A few weeks ago, I read about some changes in the Knight Fellowships at Stanford University. These had a sign of the times quality to them. The program is one of several mid-career fellowships for talented journalists that have stayed pretty much the same over the decades. The top ones are at Harvard, Stanford and University of Michigan. The model is the academic sabbatical: a year off to learn deeply and re-charge. Freedom of inquiry predominates: fellows study what they choose to study. The “product” is the enriched journalist, refreshed and returned to his or her calling.
At Stanford, that’s now changing. “Beginning with the 2009-10 fellowship year, the program will put a new emphasis on journalistic innovation, entrepreneurship and leadership.” (My italics.) For some background, see this post from Bruno Giussani—a former fellow at Stanford—noting the sharp drop in applications. “Many journalists are afraid to take a year off their job if they get accepted in a fellowship program, because they’re not sure that that job will still exist after the year’s over.”

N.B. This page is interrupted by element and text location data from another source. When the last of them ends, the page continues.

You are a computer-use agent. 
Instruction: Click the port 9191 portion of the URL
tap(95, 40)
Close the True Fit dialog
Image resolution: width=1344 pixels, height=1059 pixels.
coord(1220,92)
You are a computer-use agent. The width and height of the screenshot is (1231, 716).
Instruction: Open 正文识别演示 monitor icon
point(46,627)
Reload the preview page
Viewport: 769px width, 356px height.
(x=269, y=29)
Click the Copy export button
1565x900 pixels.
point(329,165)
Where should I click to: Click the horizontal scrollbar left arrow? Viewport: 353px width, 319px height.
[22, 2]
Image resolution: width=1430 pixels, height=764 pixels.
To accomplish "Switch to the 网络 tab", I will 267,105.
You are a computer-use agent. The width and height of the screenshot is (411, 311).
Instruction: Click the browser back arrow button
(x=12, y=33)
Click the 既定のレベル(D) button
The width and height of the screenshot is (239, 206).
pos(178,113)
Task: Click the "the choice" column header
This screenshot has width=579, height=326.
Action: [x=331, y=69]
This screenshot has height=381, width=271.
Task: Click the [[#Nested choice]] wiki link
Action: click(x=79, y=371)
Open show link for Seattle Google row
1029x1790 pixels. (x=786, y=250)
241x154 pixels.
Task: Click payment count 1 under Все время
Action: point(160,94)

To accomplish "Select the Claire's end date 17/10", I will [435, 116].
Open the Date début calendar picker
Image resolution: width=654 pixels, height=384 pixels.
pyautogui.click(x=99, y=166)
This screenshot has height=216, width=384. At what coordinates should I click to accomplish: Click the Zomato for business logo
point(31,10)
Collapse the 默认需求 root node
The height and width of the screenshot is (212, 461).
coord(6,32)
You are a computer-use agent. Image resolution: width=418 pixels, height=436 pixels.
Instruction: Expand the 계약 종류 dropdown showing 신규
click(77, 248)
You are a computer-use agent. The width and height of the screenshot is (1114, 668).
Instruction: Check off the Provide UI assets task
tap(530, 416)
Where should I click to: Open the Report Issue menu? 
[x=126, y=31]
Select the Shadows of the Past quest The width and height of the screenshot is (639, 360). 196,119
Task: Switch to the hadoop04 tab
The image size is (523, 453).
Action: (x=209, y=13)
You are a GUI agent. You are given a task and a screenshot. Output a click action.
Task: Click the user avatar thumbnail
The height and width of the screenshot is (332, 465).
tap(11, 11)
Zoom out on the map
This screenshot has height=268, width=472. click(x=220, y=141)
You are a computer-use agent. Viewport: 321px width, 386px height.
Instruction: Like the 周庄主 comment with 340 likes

At the Nieman Foundation—Harvard’s fellowship program—similar questions came up, but the decision was different. “Stay the course and preserve the original purpose of a year for fellows to learn and reflect,” writes Bob Giles, the Curator (boss) of the Foundation. In response to the crisis in the news business, Nieman has instead re-tooled its magazine Nieman Reports (which is becoming very valuable) and started the Nieman Journalism Lab blog by Josh Benton, which is promising.